Tuning Result Viewing

This section introduces how to view the results of tuning once it is complete, including information displayed on the screen and the generated custom repository, .om model, operator tuning result file, and subgraph tuning result file.

If the following information is displayed, the tuning is complete and the performance is improved.

1
<xxxx> process finished. Performance improved by xx%    //xxxx indicates the tuning task name and xx% indicates the percentage of performance improvement.

For details about the tuned custom repository and .om model, see Custom Repository and .om Model.

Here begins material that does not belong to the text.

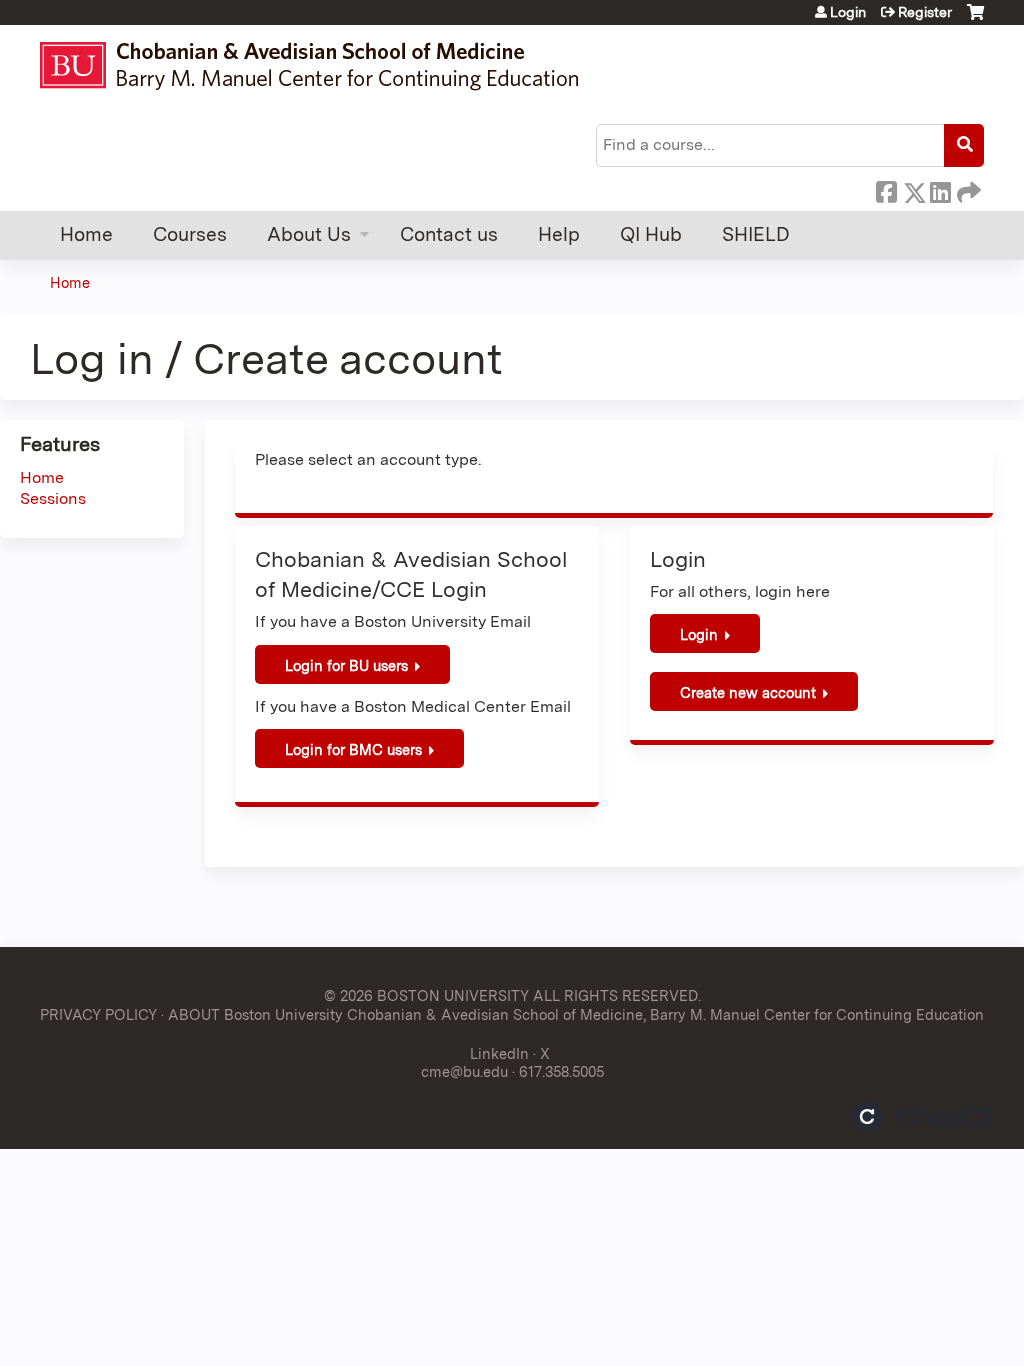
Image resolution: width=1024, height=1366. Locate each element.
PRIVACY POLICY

For details about the tuning result files, see Operator Tuning Result File and Subgraph Tuning Result File.

Custom Repository and .om Model

After the tuning is complete, if the conditions for generating a custom repository are met (see Figure 2 and Figure 3), a custom repository is generated. The generated custom repository is stored as follows:

The priority of the paths for storing the custom repository is: TUNE_BANK_PATH > ASCEND_CACHE_PATH > default path. For details about TUNE_BANK_PATH and ASCEND_CACHE_PATH, see the Environment Variables.
  • Custom subgraph repository

    If TUNE_BANK_PATH and ASCEND_CACHE_PATH are not configured, the custom repository is stored in ${HOME}/Ascend/latest/data/aoe/custom/graph/${soc_version} by default. You can run the env command to check whether they are configured.

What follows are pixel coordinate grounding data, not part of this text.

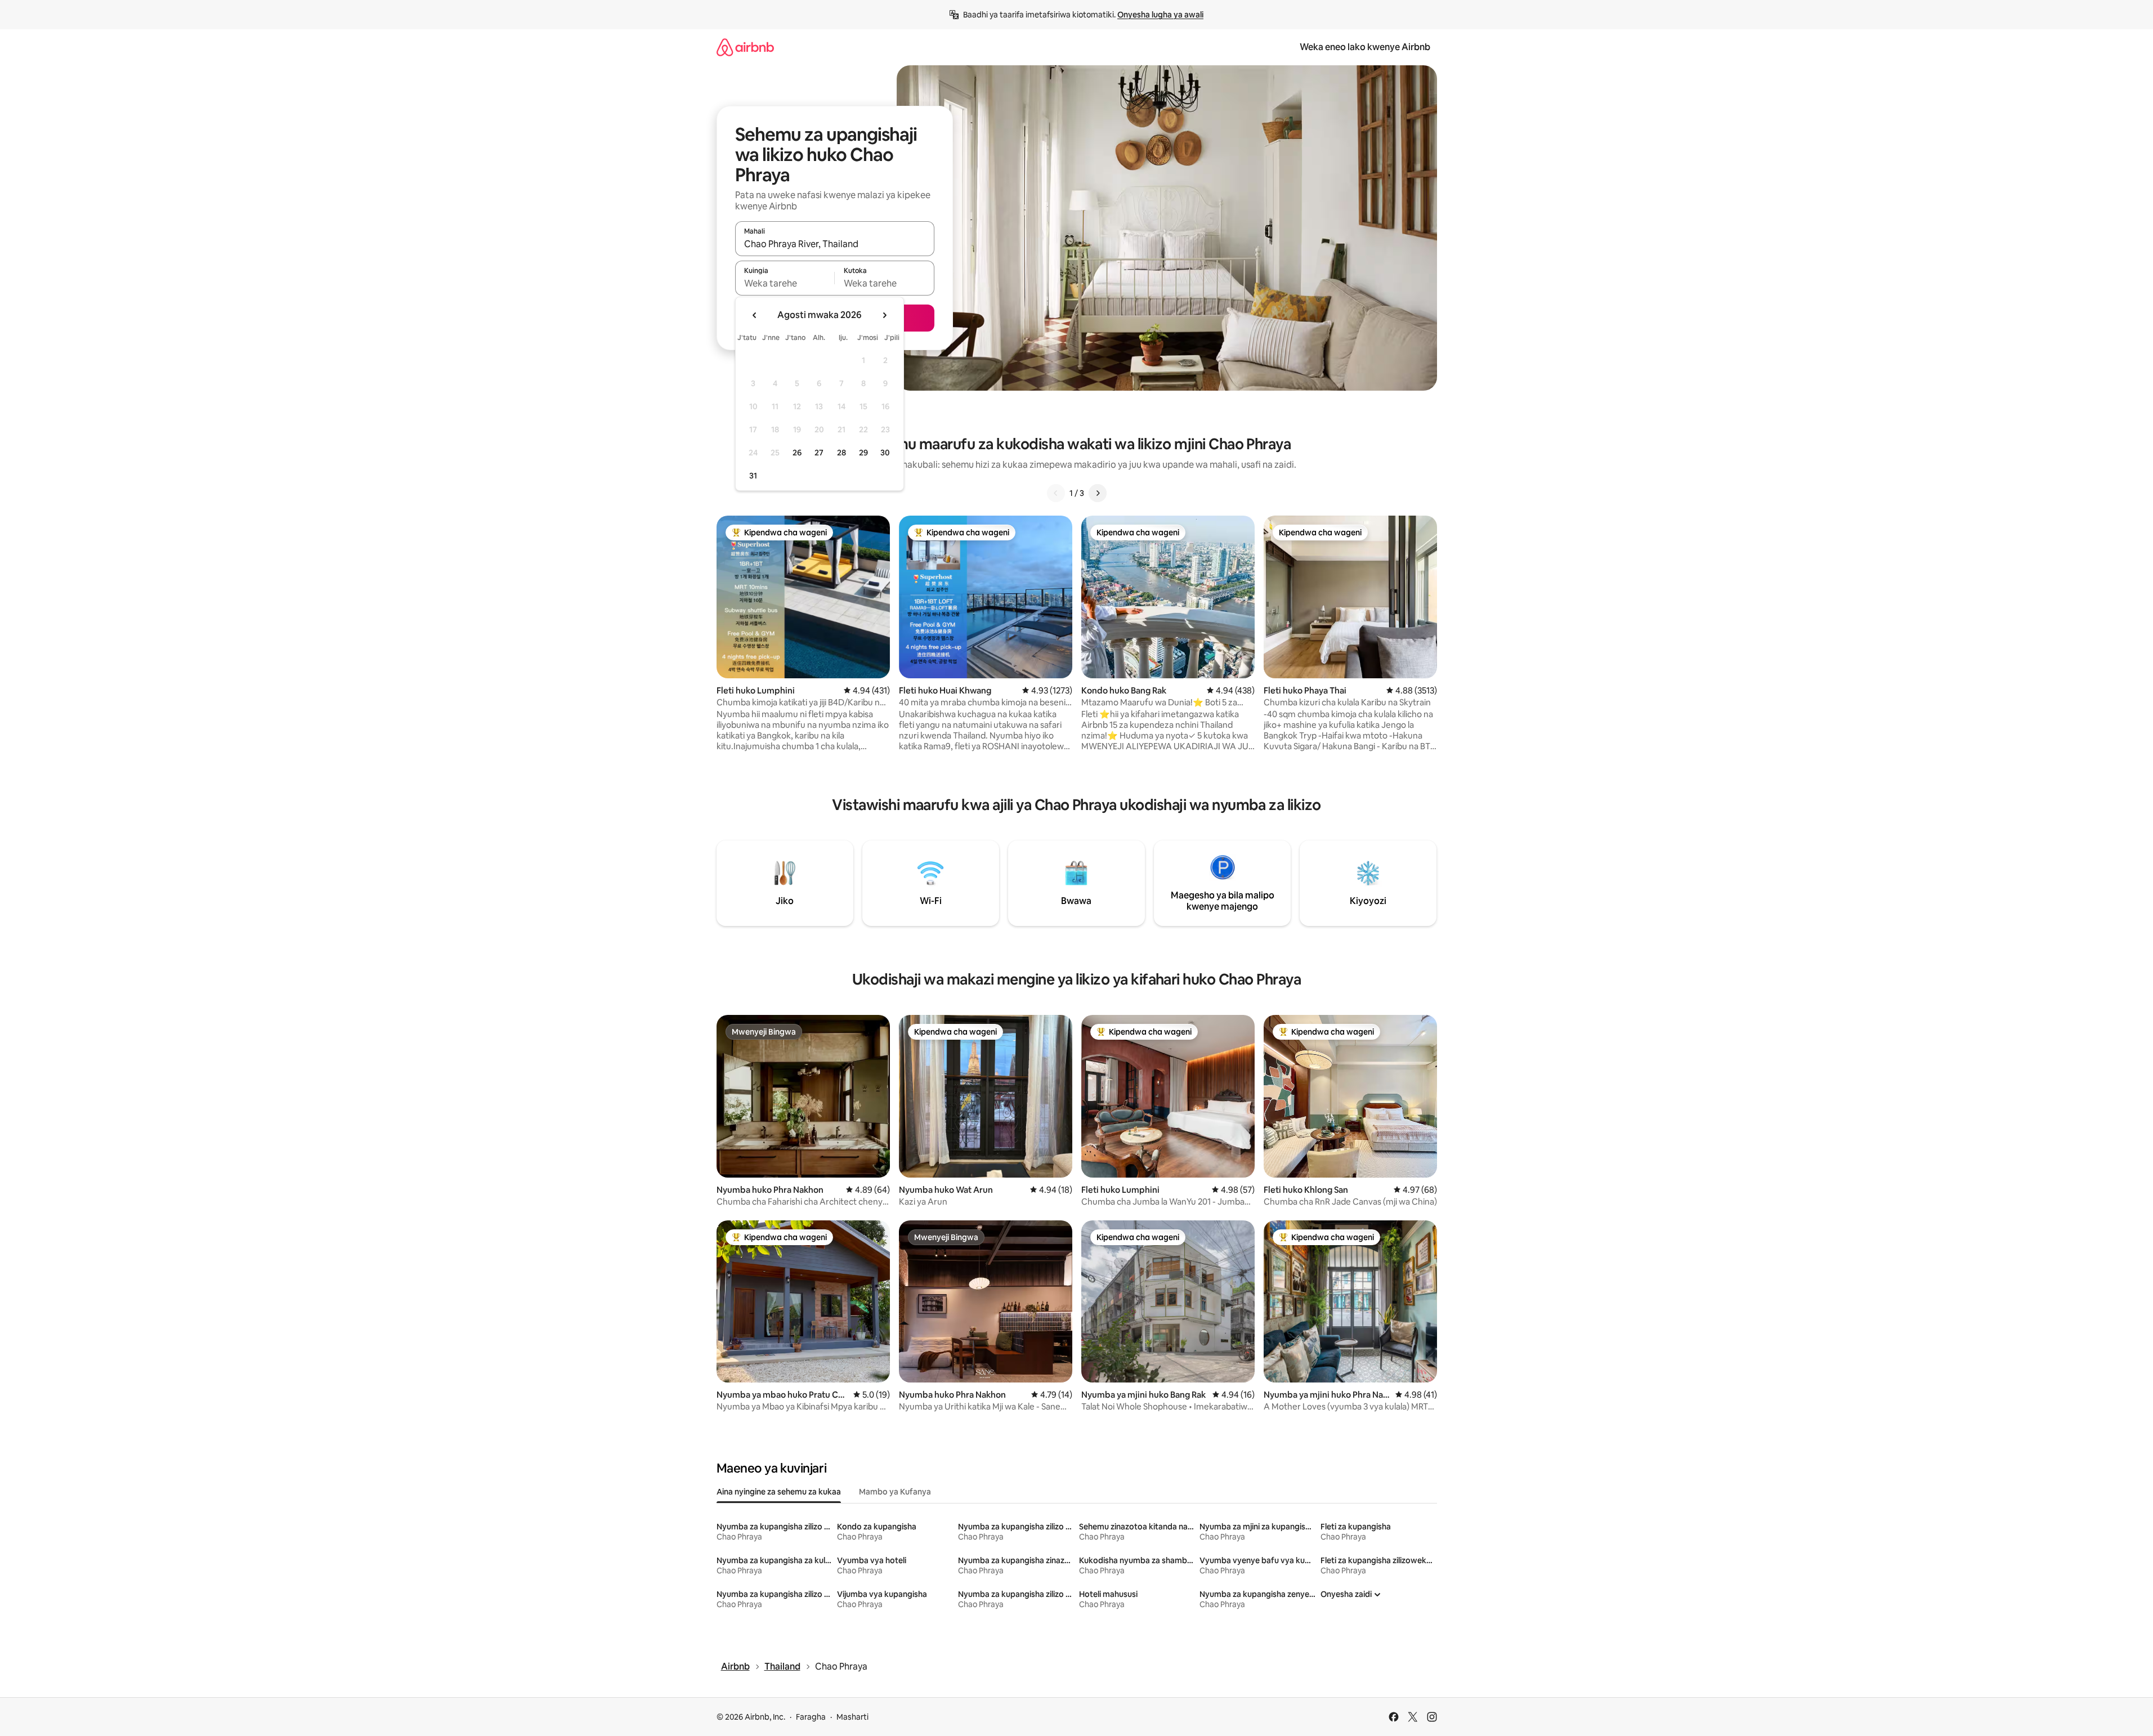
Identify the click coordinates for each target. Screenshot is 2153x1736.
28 (841, 453)
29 (863, 453)
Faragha (811, 1717)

  • Custom operator repository

    If TUNE_BANK_PATH and ASCEND_CACHE_PATH are not configured, the custom repository is stored in ${HOME}/Ascend/latest/data/aoe/custom/op/${soc_version} by default. You can run the env command to check whether they are configured.

The priority of the paths for storing the tuned .om model is: ASCEND_WORK_PATH > default path. If ASCEND_WORK_PATH is not configured, the tuned .om model is stored in ${WORK_PATH}/aoe_workspace/${model_name}_${timestamp}/tunespace/result/${model_name}_${timestamp}_tune.om (or ${model_name}_${timestamp}_tune_${os}_${arch}.om) by default. You can run the env command to check whether ASCEND_WORK_PATH is configured. For details about ASCEND_WORK_PATH, see the Environment Variables. The fields are described as follows:
  • ${WORK_PATH}: tuning working directory. It is the default directory where the AOE commands are executed.
  • ${model_name}: model name.
  • ${timestamp}: timestamp.
  • ${os}_${arch}: OS and architecture. This field is available only in the dynamic shape scenario. If the name of the .om file contains a specific OS and architecture, the model file can be used only in an operating environment with the specified OS and architecture. To use the model in operating environments with other OSs and architectures, use ATC to convert it again (with the --host_env_os and --host_env_cpu options). For details, see the ATC Instructions.

Operator Tuning Result File

The priority of the paths for storing the operator tuning result file is: ASCEND_WORK_PATH > default path (tuning working directory). To be specific, if ASCEND_WORK_PATH is not configured, this file is stored in the default path (tuning working directory). You can run the env command to check whether ASCEND_WORK_PATH is configured. For details about ASCEND_WORK_PATH, see the Environment Variables.

During tuning, the result file generated in real time is named aoe_result_opat_${timestamp}_${pidxxx}.json, which records the information about the tuned operators. ${timestamp} is in the format of YYYYMMDD_HHMMSSMS. The variable ${pidxxx} indicates the process ID.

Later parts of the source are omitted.